• Material shown

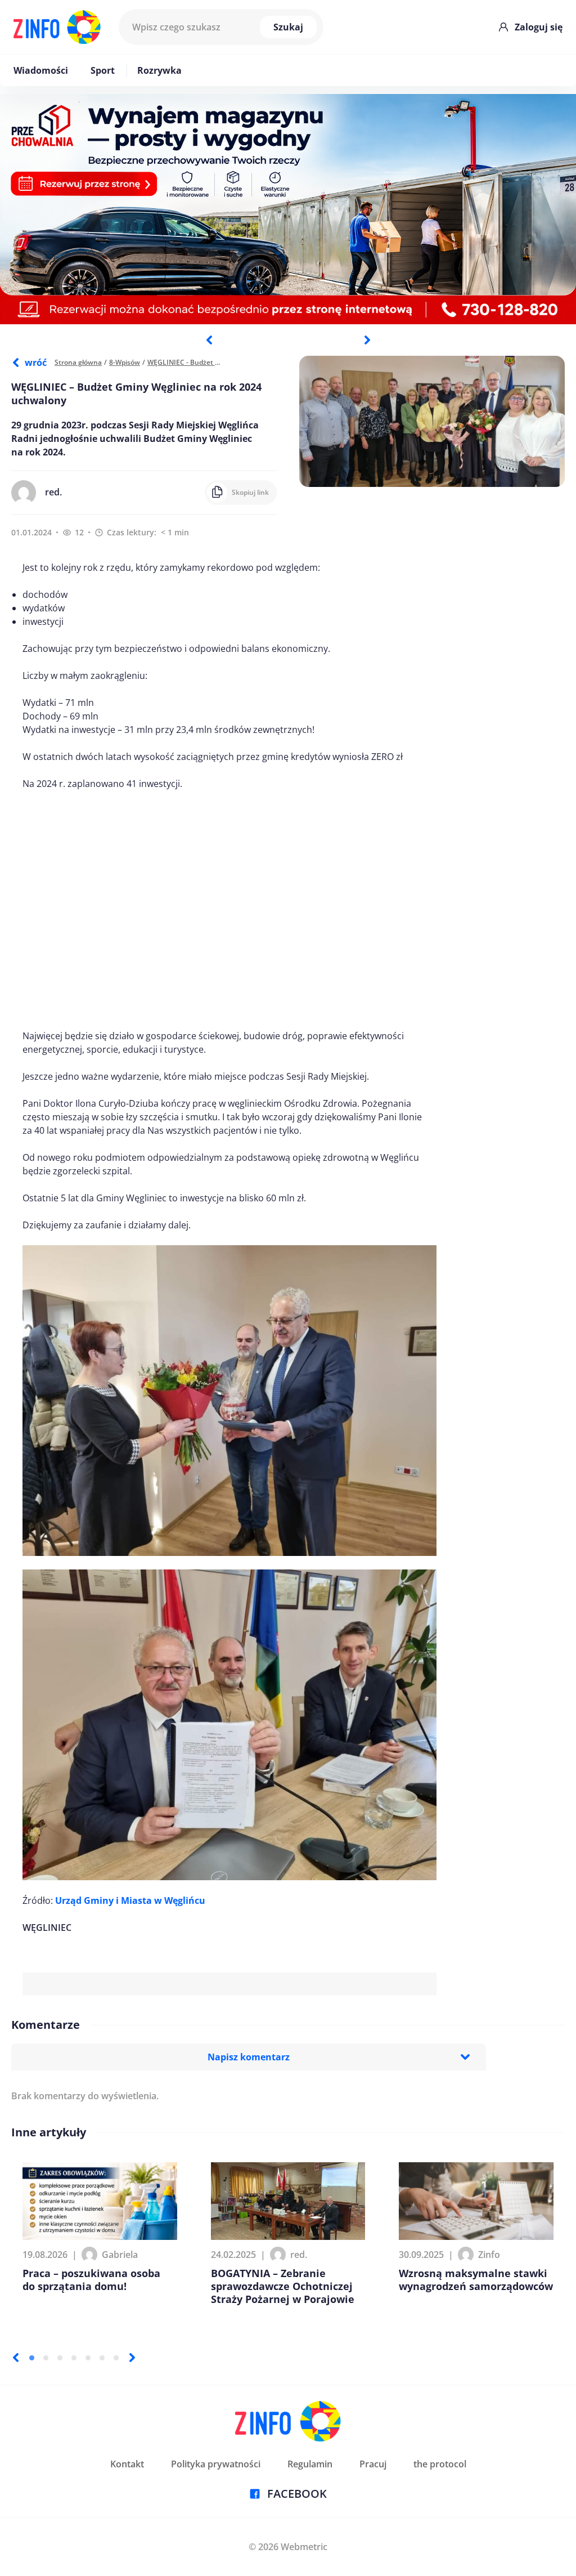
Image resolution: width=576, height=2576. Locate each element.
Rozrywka (159, 70)
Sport (103, 70)
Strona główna (78, 362)
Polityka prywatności (215, 2464)
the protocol (439, 2464)
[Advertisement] (229, 910)
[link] (130, 1900)
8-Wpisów (124, 362)
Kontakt (127, 2464)
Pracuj (372, 2464)
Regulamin (309, 2464)
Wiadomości (41, 70)
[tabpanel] (288, 209)
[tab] (31, 2357)
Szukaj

• Work required
What is needed is an exact copy of the records above, with no pictures in it.

• Written response
Image resolution: width=576, height=2576. Locate each element.
Rozrywka (159, 70)
Sport (103, 70)
Strona główna (78, 362)
Polityka prywatności (215, 2464)
the protocol (439, 2464)
[Advertisement] (229, 910)
[link] (130, 1900)
8-Wpisów (124, 362)
Kontakt (127, 2464)
Pracuj (372, 2464)
Regulamin (309, 2464)
Wiadomości (41, 70)
[tabpanel] (288, 209)
[tab] (31, 2357)
Szukaj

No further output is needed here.